En esta crónica, La Opinión le cuenta la vivencia en una unidad de transporte público que recorrió 12 barrios.

Se enciende el motor, arranca la travesía.

5:24 p.m. La buseta URM-050, de Transportes Tonchalá, parte del paradero en el barrio Siglo XXI, con una sola pasajera. Por séptima vez en el día inicia el recorrido por 12 barrios.

La tarde está fresca, el sol empieza a guardarse y la hora pico está por comenzar.
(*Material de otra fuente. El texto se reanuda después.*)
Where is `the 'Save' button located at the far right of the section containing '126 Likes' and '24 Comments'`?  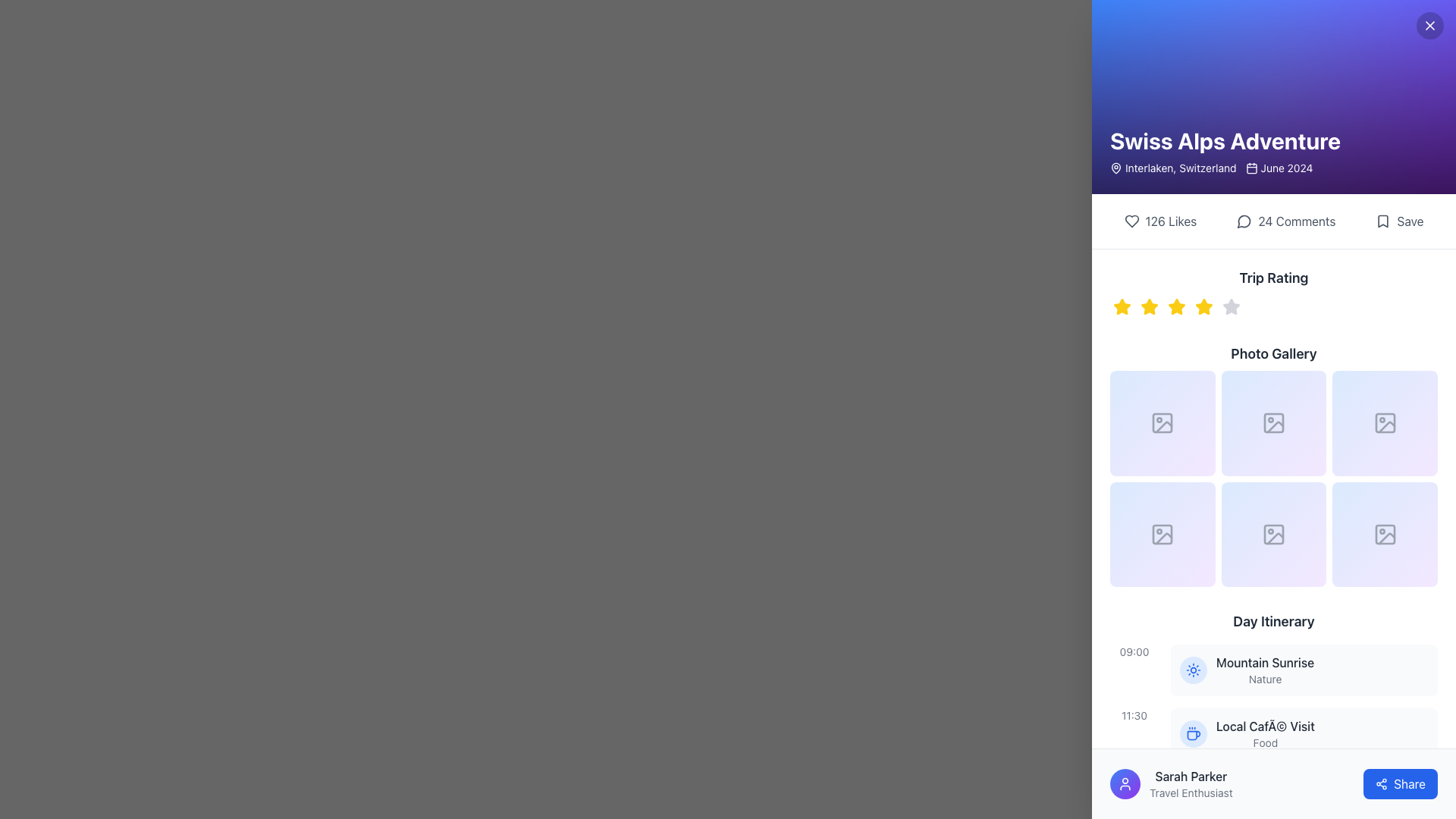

Ramona Gómez paga los 1.600 pesos del pasaje, uno de los más baratos en el país. Se sienta en la primera, de 19 sillas que tiene el vehículo. ¿Su destino? Motilones, el penúltimo barrio de la ruta. Va a trabajar en el restaurante de un pariente. Tres veces a la semana toma esa ruta.

“Esto es un paseo, y el servicio es bueno. Bonito (sarcásticamente) era salir cuatro horas antes en Caracas para poder llegar a tu trabajo, y de paso irte encima de las otras personas, como sardinas en lata”, cuenta la colombiana comparando el transporte cucuteño con el caraqueño, que utilizó durante 25 años. Recuesta su cabeza sobre el vidrio, y la mirada se le pierde en el cúmulo de cosas, personas, edificios, carros que pasan a través del vidrio. Prefiere no hablar más.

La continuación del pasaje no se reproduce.